▶ _EXERCISE DESCRIPTION_: Copy every record exactly as it appears in the data below.
--------------------
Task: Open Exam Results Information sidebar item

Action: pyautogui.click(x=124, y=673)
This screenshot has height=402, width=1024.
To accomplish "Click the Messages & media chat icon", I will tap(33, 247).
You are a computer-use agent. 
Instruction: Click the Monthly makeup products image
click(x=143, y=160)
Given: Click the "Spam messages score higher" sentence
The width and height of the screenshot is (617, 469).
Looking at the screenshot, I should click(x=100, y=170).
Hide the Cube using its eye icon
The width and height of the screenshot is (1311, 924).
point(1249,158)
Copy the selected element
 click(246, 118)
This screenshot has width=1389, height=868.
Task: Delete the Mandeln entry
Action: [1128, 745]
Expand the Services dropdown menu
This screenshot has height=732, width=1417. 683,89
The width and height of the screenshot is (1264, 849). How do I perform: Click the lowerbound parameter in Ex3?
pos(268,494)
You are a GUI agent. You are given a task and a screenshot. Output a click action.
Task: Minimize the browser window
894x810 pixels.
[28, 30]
--------------------
▶ _TASK ANSWER_:
Task: Open Exam Results Information sidebar item

Action: pyautogui.click(x=124, y=673)
This screenshot has height=402, width=1024.
To accomplish "Click the Messages & media chat icon", I will tap(33, 247).
You are a computer-use agent. 
Instruction: Click the Monthly makeup products image
click(x=143, y=160)
Given: Click the "Spam messages score higher" sentence
The width and height of the screenshot is (617, 469).
Looking at the screenshot, I should click(x=100, y=170).
Hide the Cube using its eye icon
The width and height of the screenshot is (1311, 924).
point(1249,158)
Copy the selected element
 click(246, 118)
This screenshot has width=1389, height=868.
Task: Delete the Mandeln entry
Action: [1128, 745]
Expand the Services dropdown menu
This screenshot has height=732, width=1417. 683,89
The width and height of the screenshot is (1264, 849). How do I perform: Click the lowerbound parameter in Ex3?
pos(268,494)
You are a GUI agent. You are given a task and a screenshot. Output a click action.
Task: Minimize the browser window
894x810 pixels.
[28, 30]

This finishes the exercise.